Milly Alcock Says She Stayed “Really True” to the Woman of Tomorrow Comic for ‘Supergirl’
Milly Alcock has been open throughout the ‘Supergirl‘ press tour about the enormous pressure of stepping into the cape, and a new clip posted by Variety captures her distilling that experience into a single honest sentence.
The actress says she stayed “really true” to Tom King’s comic book series when developing her portrayal of Kara Zor-El, then “crossed my fingers and hoped for the best.”
That approach was not a passive one. Alcock has described being immediately consumed by the source material when she first read it, telling Den of Geek that she was “so seduced by the colors and the imagery of the world Tom King and Bilquis Evely presented” and was surprised to find such a “messy, resilient, and incredibly kind person within the book.”
Her connection to Kara went beyond the page. In her in-depth Variety cover story, Alcock reflected that her personal experience during production mirrored Kara’s own arc, saying she found herself going through a journey of self-doubt and eventual confidence that ran in parallel with where the character needed to go.
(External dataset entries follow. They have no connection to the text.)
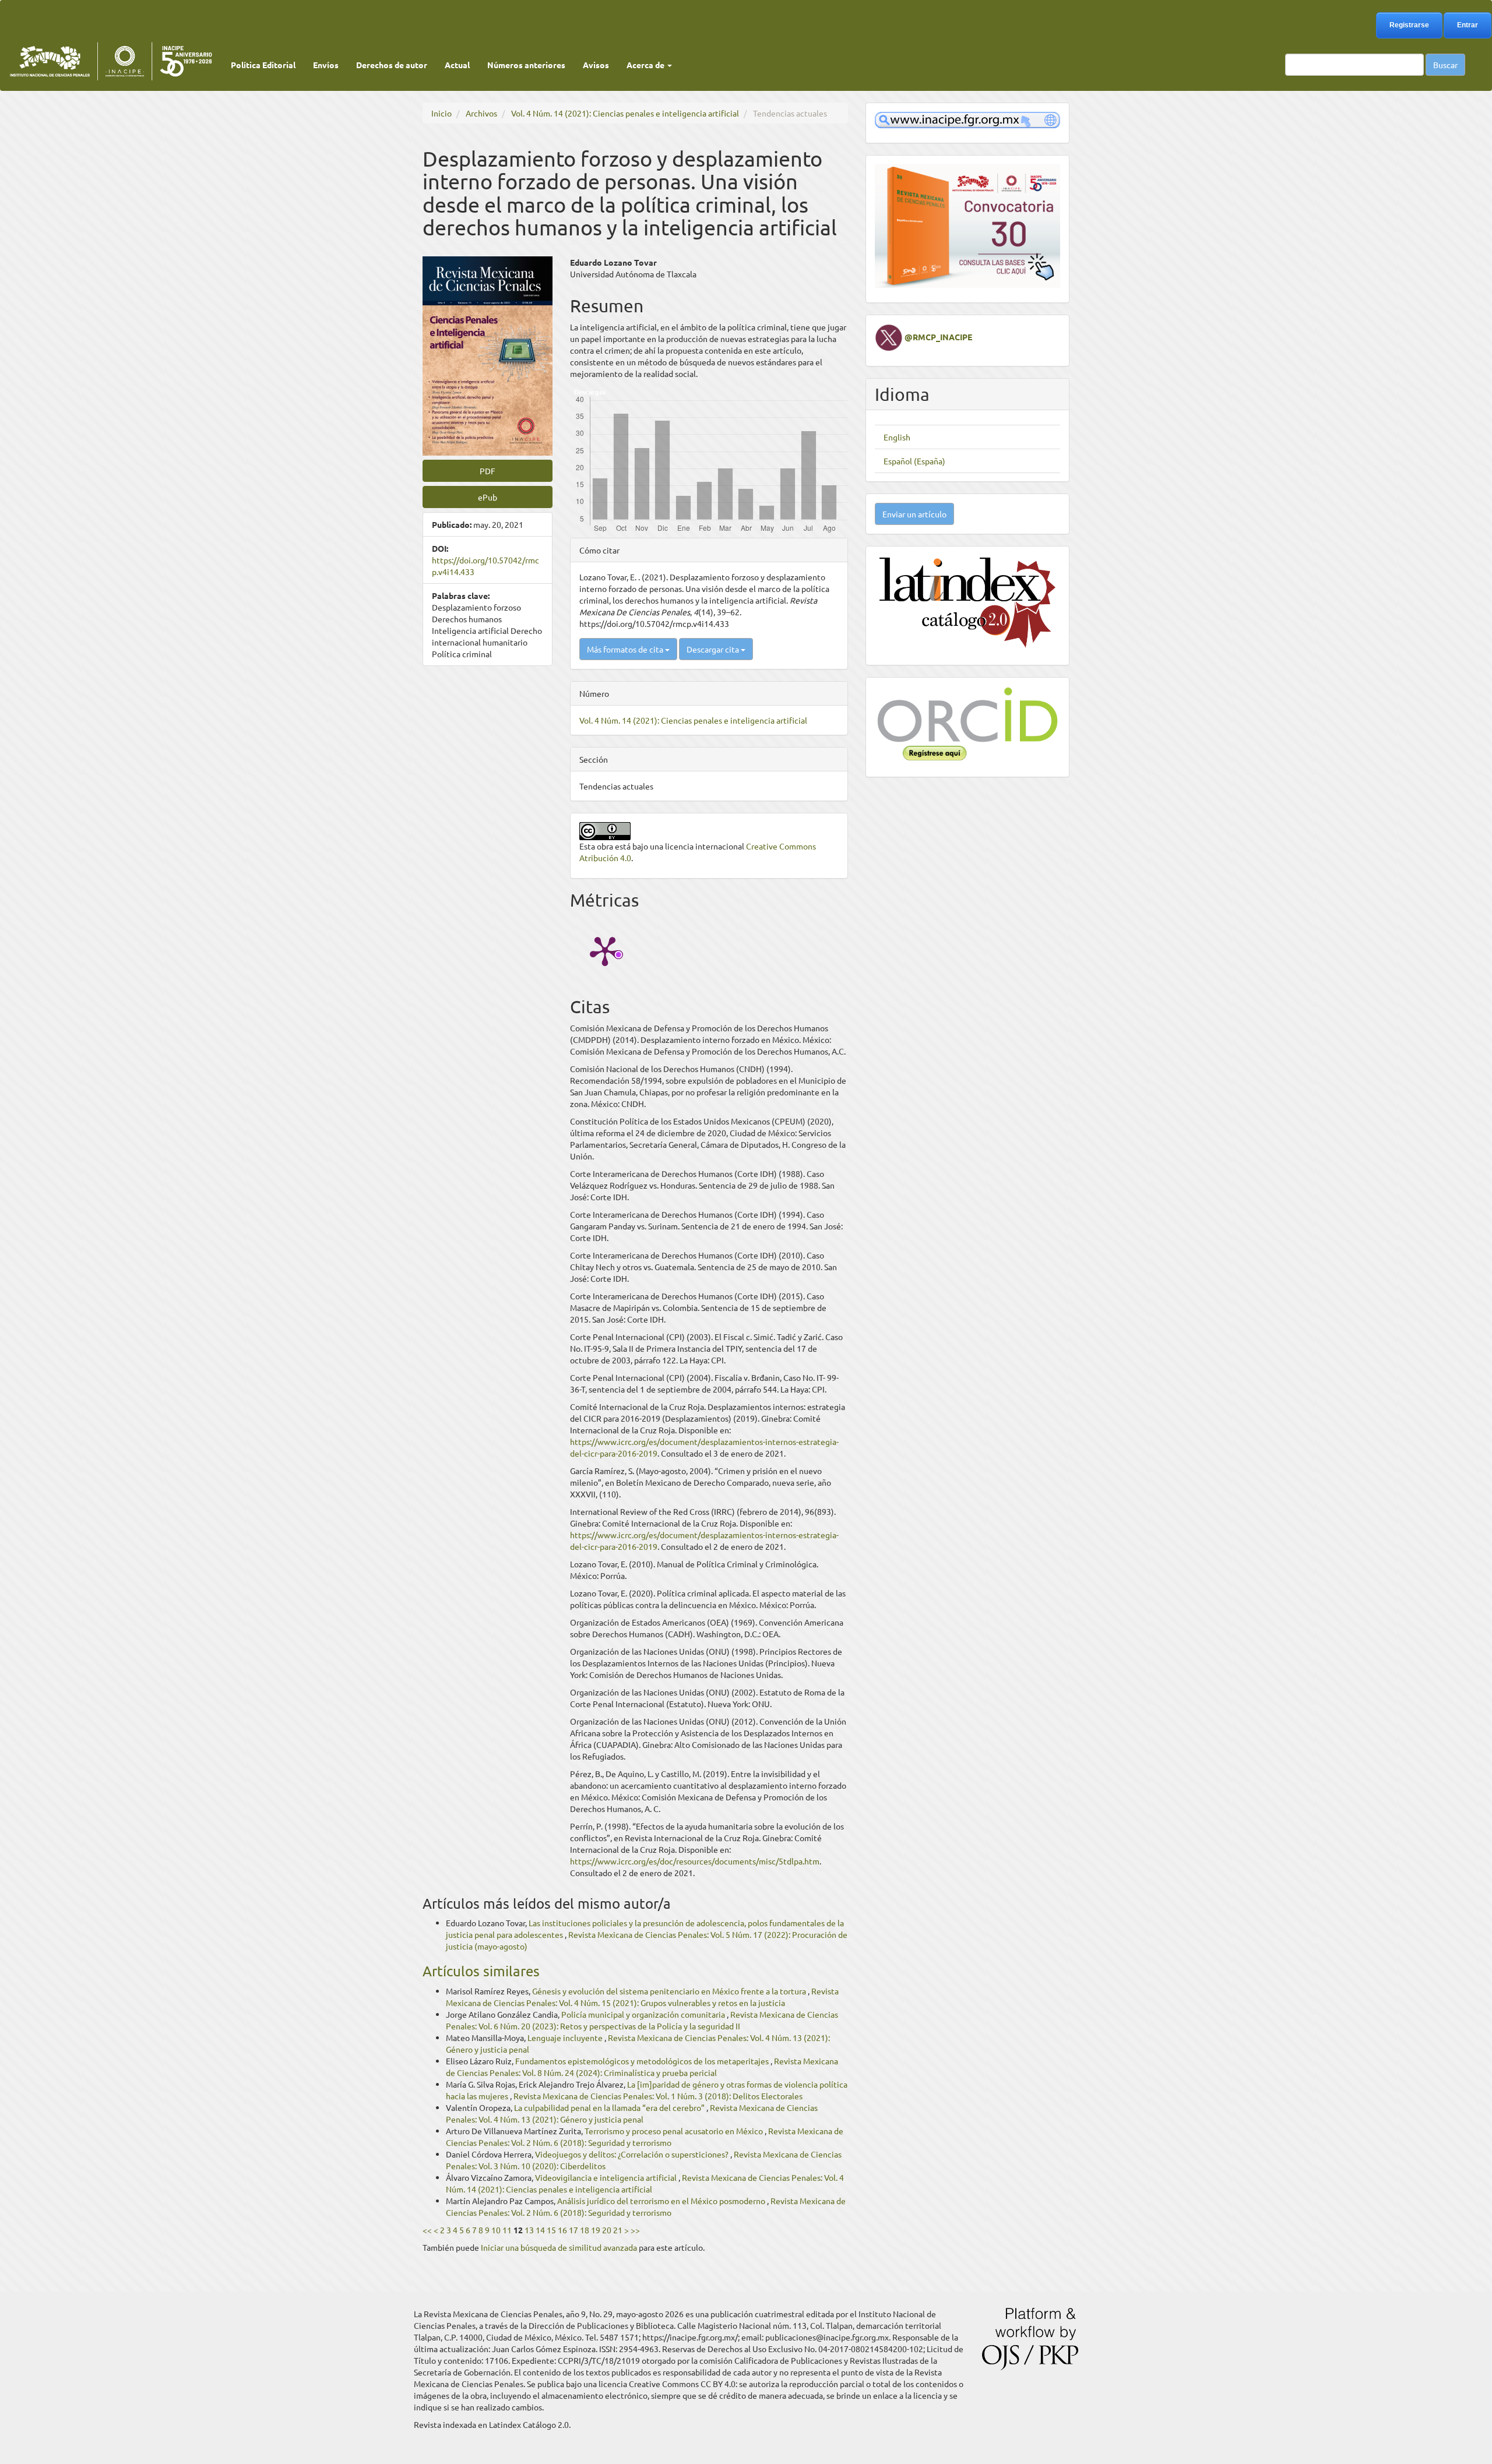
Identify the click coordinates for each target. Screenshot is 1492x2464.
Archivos (481, 113)
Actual (457, 64)
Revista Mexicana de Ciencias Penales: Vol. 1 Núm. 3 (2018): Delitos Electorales (658, 2096)
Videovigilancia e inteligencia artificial (606, 2177)
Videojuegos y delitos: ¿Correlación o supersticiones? (632, 2154)
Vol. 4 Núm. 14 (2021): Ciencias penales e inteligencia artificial (625, 113)
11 (507, 2230)
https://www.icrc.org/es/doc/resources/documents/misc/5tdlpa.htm (694, 1861)
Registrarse (1409, 25)
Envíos (326, 64)
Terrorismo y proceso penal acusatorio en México (675, 2130)
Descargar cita (714, 649)
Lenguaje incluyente (565, 2037)
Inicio (441, 113)
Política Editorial (263, 64)
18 (584, 2230)
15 (551, 2230)
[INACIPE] (967, 119)
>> (635, 2230)
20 (606, 2230)
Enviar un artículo (914, 514)
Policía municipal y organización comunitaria (644, 2014)
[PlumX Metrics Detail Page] (605, 950)
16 (562, 2230)
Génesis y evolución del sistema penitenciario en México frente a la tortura (670, 1991)
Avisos (596, 64)
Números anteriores (526, 64)
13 (529, 2230)
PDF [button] (487, 471)
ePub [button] (487, 497)
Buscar (1445, 64)
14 (540, 2230)
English (897, 437)
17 (573, 2230)
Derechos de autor (391, 64)
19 (595, 2230)
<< (427, 2230)
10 (496, 2230)
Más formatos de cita (626, 649)
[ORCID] (967, 722)
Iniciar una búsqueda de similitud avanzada (559, 2247)
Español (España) (914, 461)
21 (617, 2230)
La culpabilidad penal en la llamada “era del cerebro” (610, 2107)
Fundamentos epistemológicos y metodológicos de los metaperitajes (642, 2061)
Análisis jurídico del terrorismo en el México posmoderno (662, 2200)
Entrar (1467, 25)
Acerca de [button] (646, 64)
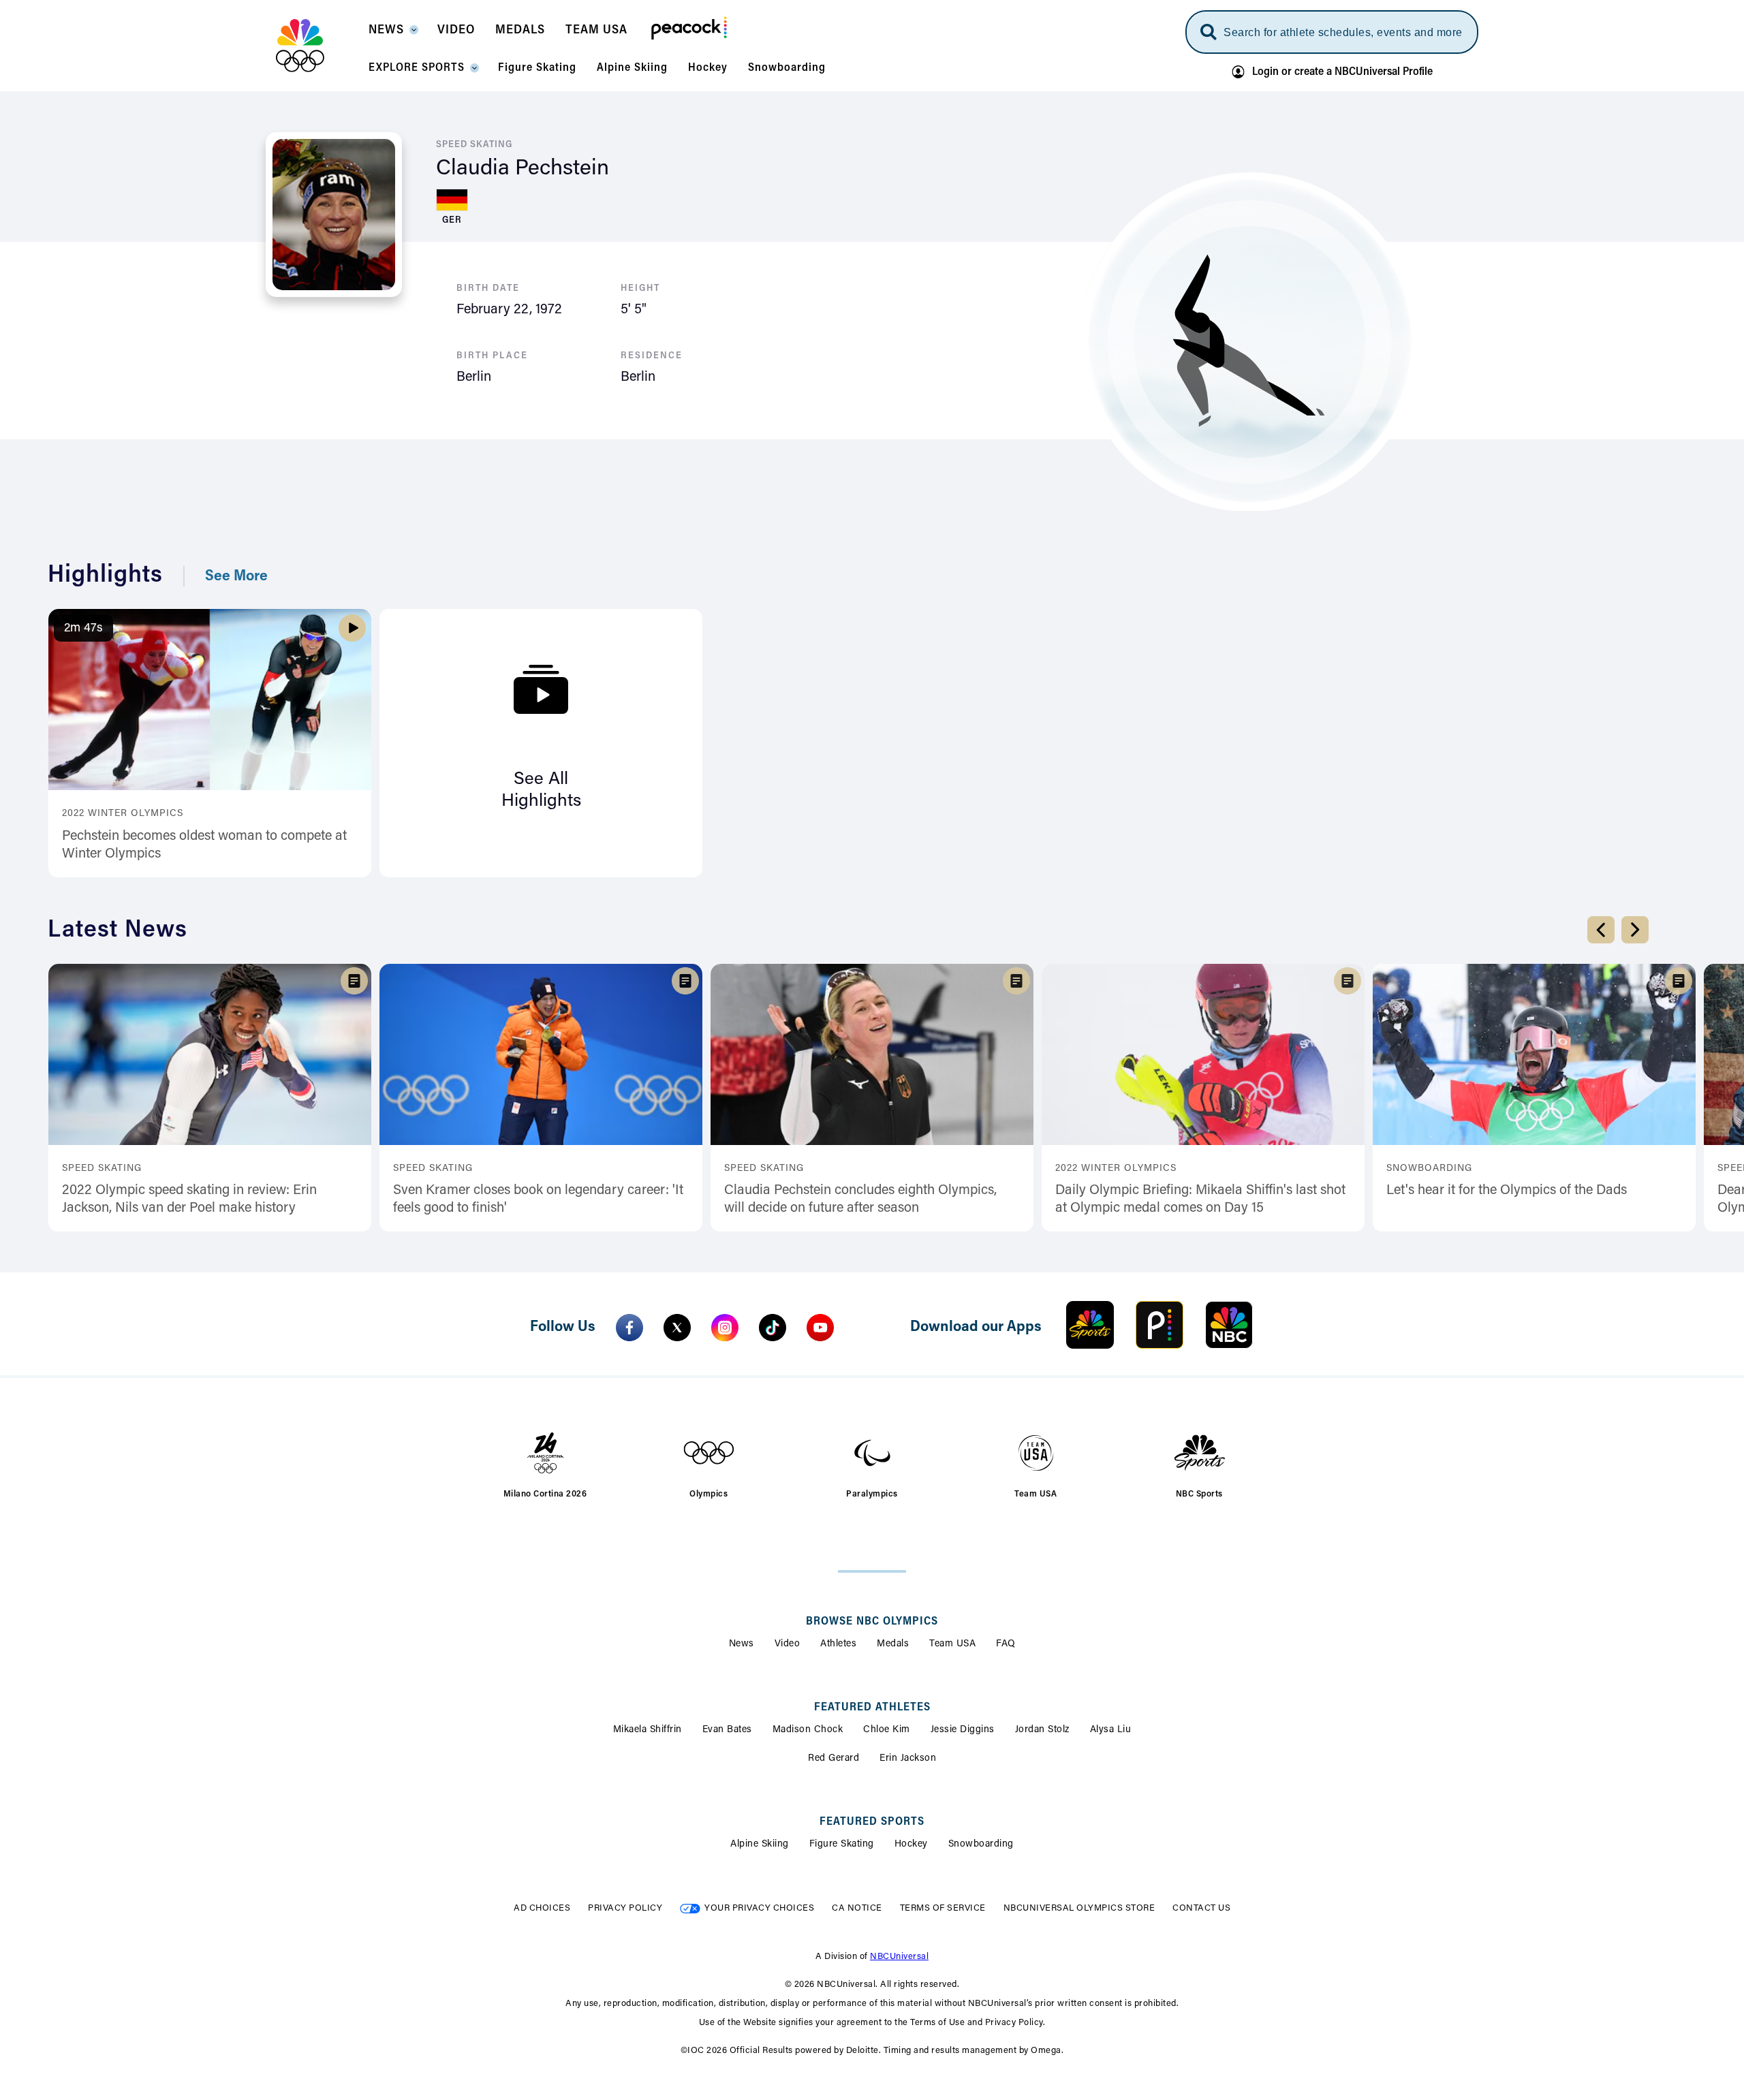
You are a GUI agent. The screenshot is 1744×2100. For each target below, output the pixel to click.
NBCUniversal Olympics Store (1079, 1908)
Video (787, 1644)
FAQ (1006, 1644)
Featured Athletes (872, 1707)
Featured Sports (872, 1822)
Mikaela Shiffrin (647, 1730)
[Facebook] (629, 1327)
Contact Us (1201, 1908)
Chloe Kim (886, 1730)
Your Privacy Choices (759, 1908)
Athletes (838, 1644)
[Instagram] (724, 1327)
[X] (677, 1327)
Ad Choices (542, 1908)
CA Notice (857, 1908)
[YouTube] (820, 1327)
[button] (393, 34)
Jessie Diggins (963, 1730)
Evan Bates (727, 1730)
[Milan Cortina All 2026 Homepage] (317, 46)
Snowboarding (981, 1844)
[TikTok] (772, 1327)
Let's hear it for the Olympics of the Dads (1506, 1190)
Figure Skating (841, 1844)
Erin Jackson (907, 1759)
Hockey (911, 1844)
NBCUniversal (899, 1956)
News (741, 1644)
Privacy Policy (625, 1908)
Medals (893, 1644)
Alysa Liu (1111, 1730)
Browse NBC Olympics (872, 1622)
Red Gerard (833, 1759)
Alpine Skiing (759, 1844)
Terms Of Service (943, 1908)
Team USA (952, 1644)
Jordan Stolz (1042, 1730)
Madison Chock (808, 1730)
She described the film as the closest she has ever come to playing herself.
James Gunn, who cast Alcock after seeing her in ‘House of the Dragon,’ later wrote from the set of the ‘Superman’ sequel that he had always believed she would bring “an innate edge I thought Supergirl needed.” Producer Peter Safran recalled the audition as an immediate consensus moment, saying “everybody had tears in their eyes” and that the assembled creative team looked at each other and agreed she was “absolutely perfect.”
The comic that shaped her preparation, Tom King’s ‘Supergirl: Woman of Tomorrow,’ has been widely credited with reimagining Kara Zor-El as an emotionally complex, world-weary hero rather than a simple counterpart to her cousin. King, who is consulting on more than a dozen DC Studios projects, has said that adapting the series for the screen required “letting it go” and trusting the filmmakers to do something meaningful with his take on the character.

First reactions from early screenings drew widespread comparisons to ‘Mad Max,’ with critics noting that the film has a deliberately grimy, otherworldly quality far removed from the clean superhero aesthetic that defines most DCU entries. The tonal gamble has generated divided reviews, but Alcock herself has been singled out for praise in nearly every notice the film has received.
At the film’s world premiere in Brooklyn, she also spoke about the queer readings that fans have applied to Kara, telling Variety she is “really honored” that the LGBTQ+ community has connected with a character she describes as someone who “doesn’t live inside the binary of what we think a woman should be.” Whatever the film’s final box office result, the performance at its center clearly reflects someone who treated the source material with genuine care.